* **Work task**
Would you please transcribe the records below exactly, leaving out the pictures?

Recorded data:

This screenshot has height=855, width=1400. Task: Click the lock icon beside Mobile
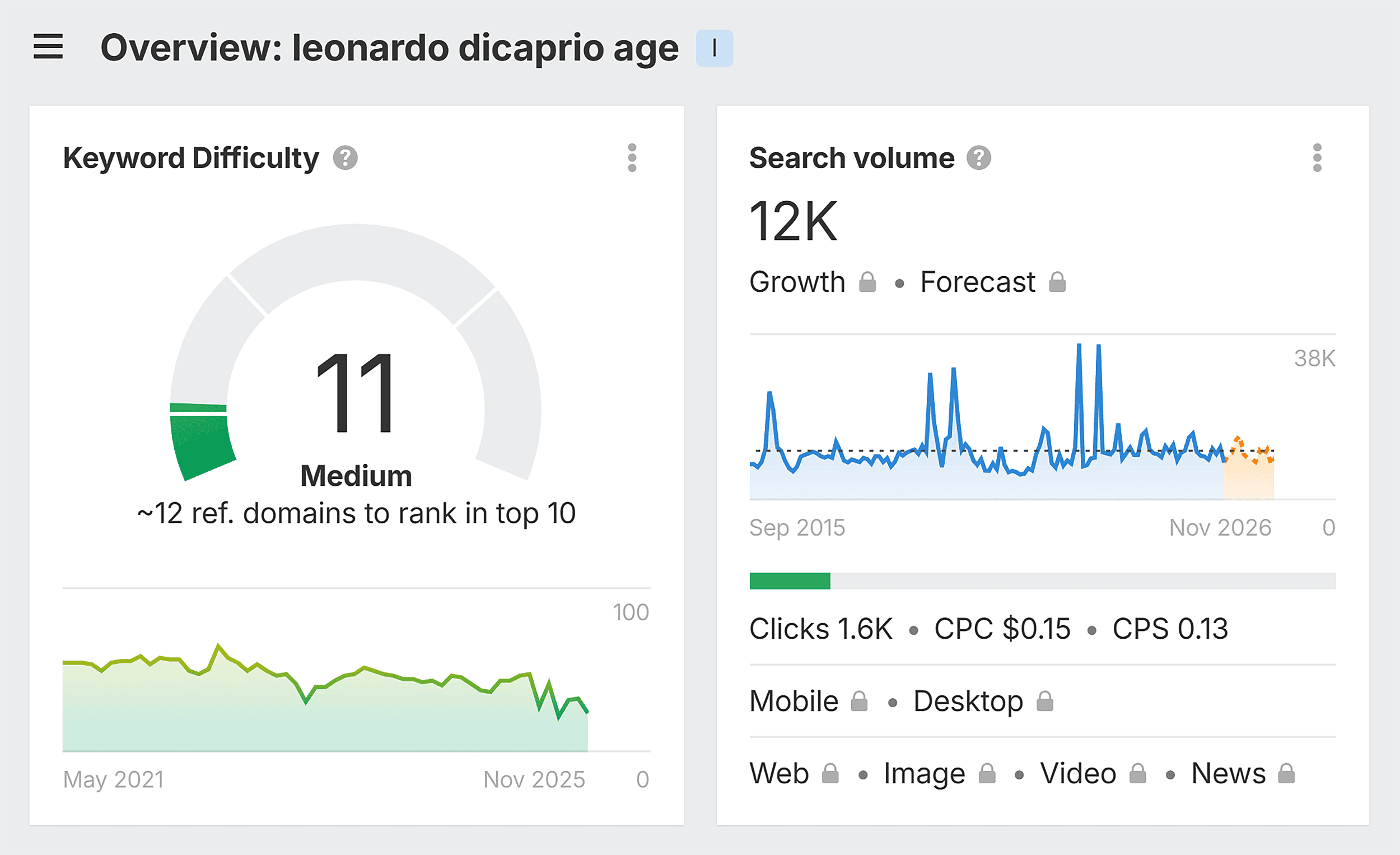[860, 701]
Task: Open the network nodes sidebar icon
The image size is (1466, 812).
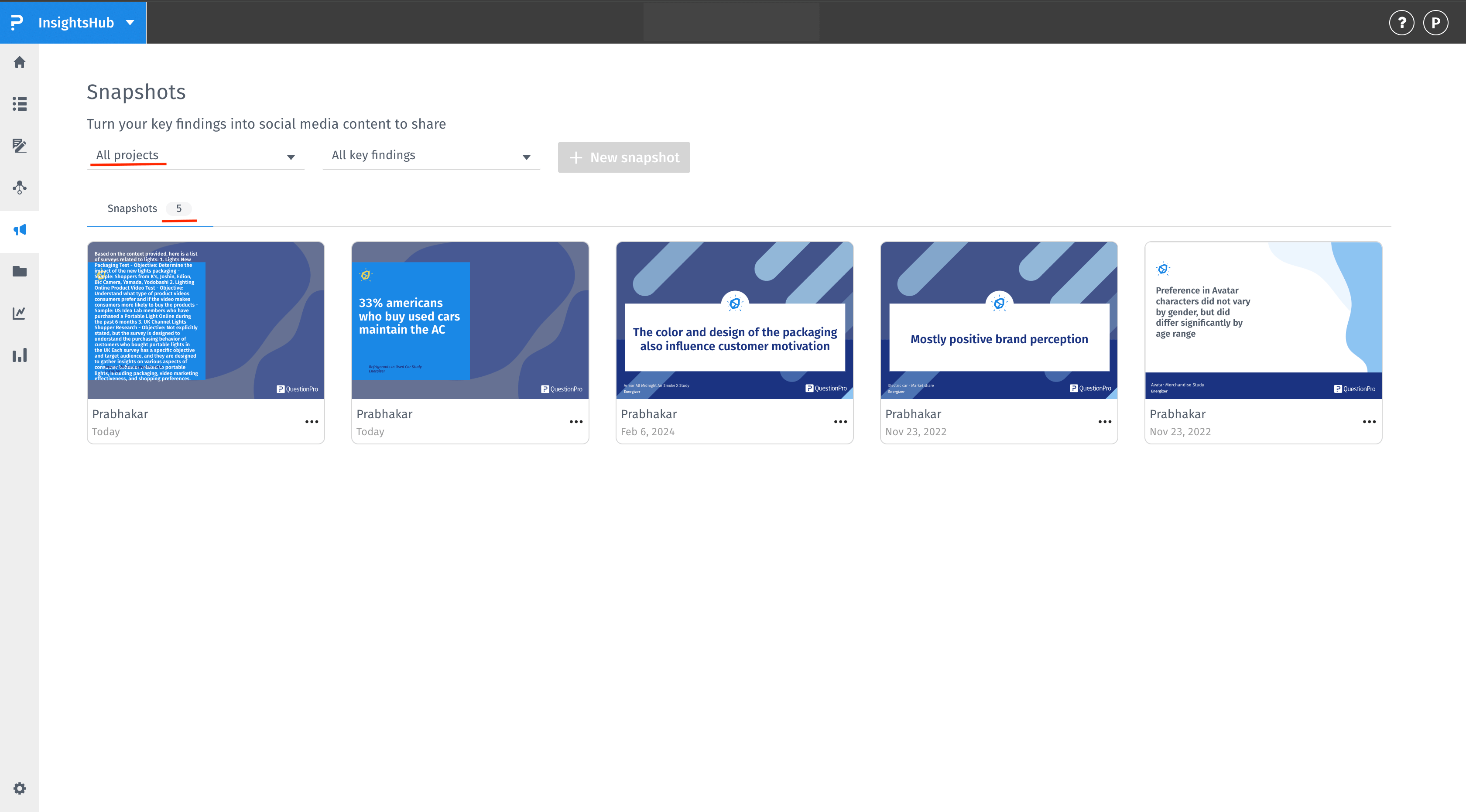Action: (x=19, y=188)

* **Answer space**
This screenshot has height=855, width=1400. Task: Click the lock icon beside Mobile
[860, 701]
Task: Open the network nodes sidebar icon
The image size is (1466, 812).
Action: (x=19, y=188)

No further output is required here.